Le Soleil pour apprendre à Sangha

Nous avons choisi pour notre première expérimentation le Mali, l’un des pays d’Afrique subsaharienne les plus pauvres, et plus précisément le pays Dogon, qui est à l’écart des grands axes de transport, et loin des centrales électriques. Nous avons sélectionné comme partenaire, Fraternité Dogon, une association française implantée en Ile de France, en Aveyron et en Côte d’Azur. Elle intervient au pays Dogon depuis une quinzaine d’années, dans plusieurs villages de la commune de Sangha où elle a mené plusieurs projets: puits, retenues d’eau, moulin à mil, alphabétisation, microcrédit.

L’ancienneté de cette relation fiabilise la relation avec les responsables locaux: instituteurs, chefs d’établissement, parents d’élèves. La quasi totalité de ces enfants ne dispose pas de l’électricité à la maison, et l’école elle-même n’a d’électricité, par panneaux solaires, que pour les besoins de l’étude des plus grands. L’expérience concerne une classe d’enfants de 8 et 9 ans (CE2) et une autre de 10 à 11 ans (CM2).

La cérémonie de remise des cartables solaires, organisée par notre représentant à Sangha, Aly Dolo, délégué de Fraternité Dogon, a eu lieu le 24 octobre 2017. Etaient présents le directeur de l’école et le président de l’Association des parents d’élèves.

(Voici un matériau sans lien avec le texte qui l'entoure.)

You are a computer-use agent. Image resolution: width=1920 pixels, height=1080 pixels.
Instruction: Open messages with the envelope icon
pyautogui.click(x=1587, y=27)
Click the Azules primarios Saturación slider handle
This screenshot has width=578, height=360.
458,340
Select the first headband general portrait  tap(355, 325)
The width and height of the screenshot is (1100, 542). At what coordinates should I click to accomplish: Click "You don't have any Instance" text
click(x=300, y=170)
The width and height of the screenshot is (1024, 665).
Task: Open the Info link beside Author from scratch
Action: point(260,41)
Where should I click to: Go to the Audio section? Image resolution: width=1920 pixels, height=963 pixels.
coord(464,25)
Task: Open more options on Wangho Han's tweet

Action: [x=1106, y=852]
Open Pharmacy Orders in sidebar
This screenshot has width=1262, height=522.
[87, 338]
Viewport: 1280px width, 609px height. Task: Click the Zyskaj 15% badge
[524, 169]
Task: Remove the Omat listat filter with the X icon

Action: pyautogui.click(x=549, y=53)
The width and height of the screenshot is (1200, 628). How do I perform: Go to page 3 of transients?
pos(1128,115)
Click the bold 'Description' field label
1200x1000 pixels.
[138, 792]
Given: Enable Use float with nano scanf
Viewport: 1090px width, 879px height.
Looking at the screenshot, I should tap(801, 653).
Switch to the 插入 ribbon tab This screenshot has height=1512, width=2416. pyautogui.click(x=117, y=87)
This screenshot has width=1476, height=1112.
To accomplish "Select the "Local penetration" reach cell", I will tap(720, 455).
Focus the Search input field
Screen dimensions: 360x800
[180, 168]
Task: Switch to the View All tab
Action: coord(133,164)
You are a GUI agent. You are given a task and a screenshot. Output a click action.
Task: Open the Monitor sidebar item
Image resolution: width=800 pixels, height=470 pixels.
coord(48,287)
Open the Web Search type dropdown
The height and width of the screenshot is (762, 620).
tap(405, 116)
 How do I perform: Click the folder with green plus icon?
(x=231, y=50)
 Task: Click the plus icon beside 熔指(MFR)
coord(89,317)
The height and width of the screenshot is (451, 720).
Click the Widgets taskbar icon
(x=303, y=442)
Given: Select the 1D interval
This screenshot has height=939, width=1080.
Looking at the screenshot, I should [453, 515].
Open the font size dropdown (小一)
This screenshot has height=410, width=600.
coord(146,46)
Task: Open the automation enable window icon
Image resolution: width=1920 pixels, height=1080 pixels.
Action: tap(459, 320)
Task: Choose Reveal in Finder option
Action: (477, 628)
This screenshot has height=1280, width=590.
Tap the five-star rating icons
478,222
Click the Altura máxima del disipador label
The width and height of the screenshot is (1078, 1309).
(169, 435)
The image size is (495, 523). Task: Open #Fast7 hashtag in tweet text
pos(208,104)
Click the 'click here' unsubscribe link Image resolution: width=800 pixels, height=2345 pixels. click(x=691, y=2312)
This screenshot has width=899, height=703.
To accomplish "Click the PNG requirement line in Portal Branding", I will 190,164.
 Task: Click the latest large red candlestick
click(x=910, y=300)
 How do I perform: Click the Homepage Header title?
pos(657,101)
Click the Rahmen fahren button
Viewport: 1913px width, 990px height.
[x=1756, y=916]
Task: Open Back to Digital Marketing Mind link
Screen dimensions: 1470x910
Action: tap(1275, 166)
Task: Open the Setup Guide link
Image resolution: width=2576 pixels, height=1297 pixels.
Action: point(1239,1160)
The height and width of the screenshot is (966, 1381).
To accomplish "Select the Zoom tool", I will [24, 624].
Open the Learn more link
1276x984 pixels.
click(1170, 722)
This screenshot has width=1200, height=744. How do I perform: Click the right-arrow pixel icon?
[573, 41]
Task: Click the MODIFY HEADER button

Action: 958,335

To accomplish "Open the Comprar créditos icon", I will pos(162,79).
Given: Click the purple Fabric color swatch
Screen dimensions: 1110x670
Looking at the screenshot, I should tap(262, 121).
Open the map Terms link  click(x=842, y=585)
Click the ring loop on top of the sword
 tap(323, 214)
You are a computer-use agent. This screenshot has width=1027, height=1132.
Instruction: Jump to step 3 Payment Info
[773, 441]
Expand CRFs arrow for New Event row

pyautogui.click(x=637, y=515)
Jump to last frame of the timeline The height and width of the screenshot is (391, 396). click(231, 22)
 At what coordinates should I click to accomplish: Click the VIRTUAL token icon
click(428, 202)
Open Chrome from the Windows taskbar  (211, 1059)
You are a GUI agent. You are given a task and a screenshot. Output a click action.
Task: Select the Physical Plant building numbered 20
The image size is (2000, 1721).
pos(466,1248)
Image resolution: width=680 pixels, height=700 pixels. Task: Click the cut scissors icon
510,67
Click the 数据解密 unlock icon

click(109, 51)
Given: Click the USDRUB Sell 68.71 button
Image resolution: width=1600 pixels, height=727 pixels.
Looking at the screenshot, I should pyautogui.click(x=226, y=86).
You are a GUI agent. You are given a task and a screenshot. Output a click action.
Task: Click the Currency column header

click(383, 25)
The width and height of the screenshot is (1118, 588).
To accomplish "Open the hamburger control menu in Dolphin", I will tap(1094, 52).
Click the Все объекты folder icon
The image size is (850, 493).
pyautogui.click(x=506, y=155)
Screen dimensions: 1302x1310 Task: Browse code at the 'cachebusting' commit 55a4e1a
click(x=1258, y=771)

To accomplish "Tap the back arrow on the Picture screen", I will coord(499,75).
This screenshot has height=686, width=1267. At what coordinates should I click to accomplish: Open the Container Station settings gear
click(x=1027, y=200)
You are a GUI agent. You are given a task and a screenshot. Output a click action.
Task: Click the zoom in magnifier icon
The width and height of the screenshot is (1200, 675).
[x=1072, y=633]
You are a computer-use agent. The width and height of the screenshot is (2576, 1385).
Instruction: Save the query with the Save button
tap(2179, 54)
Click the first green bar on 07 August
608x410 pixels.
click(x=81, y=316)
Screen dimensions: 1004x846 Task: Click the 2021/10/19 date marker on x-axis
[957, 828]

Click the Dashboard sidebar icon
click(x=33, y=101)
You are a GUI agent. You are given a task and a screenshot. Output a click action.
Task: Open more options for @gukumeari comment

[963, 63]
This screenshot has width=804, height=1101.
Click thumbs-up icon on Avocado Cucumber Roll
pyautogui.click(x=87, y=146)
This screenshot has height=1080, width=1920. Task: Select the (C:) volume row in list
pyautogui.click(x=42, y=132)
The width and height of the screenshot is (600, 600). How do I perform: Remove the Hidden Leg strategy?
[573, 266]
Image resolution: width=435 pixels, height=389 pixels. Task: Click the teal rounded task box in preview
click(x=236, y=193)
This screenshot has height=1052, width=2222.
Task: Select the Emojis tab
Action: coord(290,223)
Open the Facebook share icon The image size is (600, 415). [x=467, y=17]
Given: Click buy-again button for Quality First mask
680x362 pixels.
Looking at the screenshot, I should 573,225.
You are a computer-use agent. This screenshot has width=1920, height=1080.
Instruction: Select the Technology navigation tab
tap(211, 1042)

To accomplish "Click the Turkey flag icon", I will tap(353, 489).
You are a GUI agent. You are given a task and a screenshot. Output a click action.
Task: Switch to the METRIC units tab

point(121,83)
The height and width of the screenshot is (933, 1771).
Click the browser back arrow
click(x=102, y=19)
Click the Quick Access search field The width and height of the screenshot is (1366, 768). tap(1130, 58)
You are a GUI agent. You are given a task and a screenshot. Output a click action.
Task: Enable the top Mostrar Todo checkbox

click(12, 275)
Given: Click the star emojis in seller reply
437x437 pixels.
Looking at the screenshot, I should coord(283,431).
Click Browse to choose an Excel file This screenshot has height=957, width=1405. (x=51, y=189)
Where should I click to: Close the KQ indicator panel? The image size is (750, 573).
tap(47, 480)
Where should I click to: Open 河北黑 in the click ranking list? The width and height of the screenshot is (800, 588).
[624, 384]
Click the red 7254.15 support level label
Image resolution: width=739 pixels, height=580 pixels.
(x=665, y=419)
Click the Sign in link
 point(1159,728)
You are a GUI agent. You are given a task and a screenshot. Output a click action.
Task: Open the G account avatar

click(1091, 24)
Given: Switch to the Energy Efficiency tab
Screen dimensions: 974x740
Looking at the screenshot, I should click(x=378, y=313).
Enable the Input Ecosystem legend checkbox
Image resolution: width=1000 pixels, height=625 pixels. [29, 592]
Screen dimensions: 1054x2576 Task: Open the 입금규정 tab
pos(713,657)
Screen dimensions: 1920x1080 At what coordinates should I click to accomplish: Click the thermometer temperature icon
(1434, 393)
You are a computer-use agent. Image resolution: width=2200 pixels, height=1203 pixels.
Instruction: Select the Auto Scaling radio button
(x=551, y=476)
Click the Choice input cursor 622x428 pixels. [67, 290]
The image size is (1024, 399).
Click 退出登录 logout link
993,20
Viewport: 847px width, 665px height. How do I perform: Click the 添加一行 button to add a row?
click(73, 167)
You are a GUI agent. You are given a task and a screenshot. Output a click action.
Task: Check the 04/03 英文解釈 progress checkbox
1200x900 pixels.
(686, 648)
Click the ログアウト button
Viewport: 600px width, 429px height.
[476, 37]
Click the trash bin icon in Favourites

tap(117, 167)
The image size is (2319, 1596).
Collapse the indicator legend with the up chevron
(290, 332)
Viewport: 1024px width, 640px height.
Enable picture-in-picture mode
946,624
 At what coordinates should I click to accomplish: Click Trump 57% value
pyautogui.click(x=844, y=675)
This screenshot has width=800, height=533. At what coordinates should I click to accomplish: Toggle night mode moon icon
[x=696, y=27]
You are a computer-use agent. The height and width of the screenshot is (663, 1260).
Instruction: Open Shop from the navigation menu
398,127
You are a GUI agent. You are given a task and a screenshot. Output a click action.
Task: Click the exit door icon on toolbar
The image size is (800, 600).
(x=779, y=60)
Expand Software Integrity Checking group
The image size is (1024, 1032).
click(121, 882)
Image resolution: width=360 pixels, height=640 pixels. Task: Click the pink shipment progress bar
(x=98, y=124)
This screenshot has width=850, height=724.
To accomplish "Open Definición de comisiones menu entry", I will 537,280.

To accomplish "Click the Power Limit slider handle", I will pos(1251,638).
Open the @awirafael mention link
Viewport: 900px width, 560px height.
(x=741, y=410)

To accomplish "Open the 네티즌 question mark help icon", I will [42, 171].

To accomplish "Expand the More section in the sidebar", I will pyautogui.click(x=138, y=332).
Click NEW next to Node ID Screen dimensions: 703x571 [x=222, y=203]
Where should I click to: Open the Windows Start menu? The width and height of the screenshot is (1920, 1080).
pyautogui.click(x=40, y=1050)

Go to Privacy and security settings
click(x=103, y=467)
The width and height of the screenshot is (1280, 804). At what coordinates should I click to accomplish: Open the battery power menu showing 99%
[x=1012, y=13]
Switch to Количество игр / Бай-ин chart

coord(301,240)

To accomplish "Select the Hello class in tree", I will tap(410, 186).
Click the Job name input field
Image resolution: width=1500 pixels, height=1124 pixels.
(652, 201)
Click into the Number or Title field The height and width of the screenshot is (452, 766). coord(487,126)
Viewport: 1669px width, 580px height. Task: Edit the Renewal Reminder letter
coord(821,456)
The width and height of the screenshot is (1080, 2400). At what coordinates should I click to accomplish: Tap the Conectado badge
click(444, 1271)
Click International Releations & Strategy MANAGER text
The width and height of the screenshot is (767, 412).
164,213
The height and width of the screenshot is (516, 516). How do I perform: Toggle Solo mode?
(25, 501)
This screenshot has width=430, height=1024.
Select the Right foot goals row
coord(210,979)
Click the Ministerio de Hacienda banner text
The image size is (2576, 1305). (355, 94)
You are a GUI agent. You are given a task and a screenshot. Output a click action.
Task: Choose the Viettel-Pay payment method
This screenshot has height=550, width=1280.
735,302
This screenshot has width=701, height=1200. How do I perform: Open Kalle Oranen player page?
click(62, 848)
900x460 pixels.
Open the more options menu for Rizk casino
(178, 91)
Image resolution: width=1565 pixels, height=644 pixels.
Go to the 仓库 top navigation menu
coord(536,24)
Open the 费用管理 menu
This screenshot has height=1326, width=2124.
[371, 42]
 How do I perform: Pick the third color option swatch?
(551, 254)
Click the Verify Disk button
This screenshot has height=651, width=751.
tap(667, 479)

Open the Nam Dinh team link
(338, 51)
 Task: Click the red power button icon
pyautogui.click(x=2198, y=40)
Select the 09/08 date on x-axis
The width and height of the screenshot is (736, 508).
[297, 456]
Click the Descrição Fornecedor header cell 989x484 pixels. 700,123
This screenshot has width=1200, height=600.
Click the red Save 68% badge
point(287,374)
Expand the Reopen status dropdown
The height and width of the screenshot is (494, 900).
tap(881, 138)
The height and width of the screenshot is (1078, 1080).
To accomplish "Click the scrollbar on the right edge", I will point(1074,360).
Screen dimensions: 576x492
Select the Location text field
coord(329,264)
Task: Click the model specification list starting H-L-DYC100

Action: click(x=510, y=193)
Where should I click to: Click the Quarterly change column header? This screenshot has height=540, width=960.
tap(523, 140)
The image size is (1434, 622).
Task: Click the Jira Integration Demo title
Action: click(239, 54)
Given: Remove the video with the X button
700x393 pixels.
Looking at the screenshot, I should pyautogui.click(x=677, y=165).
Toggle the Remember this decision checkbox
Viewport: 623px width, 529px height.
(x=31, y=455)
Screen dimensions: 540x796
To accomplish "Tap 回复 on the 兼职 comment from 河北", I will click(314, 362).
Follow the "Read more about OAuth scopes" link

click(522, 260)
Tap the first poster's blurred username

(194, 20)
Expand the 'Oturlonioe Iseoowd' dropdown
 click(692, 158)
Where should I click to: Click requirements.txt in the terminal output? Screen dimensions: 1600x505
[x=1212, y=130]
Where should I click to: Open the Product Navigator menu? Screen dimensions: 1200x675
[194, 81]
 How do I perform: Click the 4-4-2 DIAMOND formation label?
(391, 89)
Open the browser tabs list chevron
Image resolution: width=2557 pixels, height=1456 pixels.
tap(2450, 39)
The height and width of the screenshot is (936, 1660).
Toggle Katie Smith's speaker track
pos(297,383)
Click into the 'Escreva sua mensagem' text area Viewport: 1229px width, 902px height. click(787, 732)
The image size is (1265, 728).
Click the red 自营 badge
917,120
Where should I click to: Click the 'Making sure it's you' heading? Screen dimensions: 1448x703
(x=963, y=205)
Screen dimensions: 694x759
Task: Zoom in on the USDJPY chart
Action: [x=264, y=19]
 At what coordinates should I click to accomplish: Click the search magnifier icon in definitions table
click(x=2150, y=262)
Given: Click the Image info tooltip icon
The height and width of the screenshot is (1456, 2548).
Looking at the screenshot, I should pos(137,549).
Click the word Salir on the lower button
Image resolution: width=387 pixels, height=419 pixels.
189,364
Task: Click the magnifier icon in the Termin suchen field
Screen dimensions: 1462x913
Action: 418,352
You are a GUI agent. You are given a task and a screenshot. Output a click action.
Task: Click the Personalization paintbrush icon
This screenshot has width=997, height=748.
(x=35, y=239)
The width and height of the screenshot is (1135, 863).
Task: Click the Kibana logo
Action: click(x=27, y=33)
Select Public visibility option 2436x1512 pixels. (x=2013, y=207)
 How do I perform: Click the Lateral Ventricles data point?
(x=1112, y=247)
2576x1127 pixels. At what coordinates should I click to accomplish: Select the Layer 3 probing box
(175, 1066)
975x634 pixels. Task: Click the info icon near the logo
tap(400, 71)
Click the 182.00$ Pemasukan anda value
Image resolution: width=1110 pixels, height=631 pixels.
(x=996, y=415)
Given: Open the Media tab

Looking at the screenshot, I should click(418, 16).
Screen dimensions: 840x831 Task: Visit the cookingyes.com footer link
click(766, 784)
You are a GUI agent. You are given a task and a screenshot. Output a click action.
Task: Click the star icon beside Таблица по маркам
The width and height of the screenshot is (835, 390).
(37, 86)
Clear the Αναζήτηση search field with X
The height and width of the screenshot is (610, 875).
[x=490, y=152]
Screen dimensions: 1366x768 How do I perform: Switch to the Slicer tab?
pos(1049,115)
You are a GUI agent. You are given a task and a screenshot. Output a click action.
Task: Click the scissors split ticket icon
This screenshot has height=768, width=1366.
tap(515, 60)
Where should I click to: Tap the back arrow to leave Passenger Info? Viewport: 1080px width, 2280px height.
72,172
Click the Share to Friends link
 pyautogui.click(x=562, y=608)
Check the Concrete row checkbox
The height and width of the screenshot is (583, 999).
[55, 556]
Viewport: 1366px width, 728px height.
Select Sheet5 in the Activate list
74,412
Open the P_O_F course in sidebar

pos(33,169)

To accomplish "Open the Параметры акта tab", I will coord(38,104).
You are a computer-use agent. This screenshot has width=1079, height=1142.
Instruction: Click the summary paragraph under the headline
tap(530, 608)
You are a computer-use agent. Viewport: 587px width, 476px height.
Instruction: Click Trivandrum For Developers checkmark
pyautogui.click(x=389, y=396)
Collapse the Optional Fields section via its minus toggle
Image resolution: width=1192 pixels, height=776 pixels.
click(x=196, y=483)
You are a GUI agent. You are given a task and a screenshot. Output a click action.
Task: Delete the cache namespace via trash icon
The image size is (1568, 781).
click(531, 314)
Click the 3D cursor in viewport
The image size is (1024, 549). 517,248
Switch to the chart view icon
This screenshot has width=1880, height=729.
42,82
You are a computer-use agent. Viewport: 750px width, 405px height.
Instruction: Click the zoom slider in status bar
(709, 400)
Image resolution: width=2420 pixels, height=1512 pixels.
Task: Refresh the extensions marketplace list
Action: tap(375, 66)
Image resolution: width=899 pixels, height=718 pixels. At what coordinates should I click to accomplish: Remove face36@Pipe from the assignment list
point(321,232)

Les cartables solaires ont été conçus pour durer trois ans au moins. On vérifie leur état chaque semaine et l’on évalue leur utilisation tous les mois. Les indicateurs finaux sont le taux de décrochage scolaire, et le taux de réussite, consolidés en taux de passage d’un niveau à l’autre .

Nous avons mesuré que 80% des cartables sont encore opérationnels après trois ans. L’effet sur les résultats scolaires est très significatif: le taux de passage du CE2 au CM1 est passé de 60% à 90% , celui du CM2 en 6e est passé de 60% à 94%.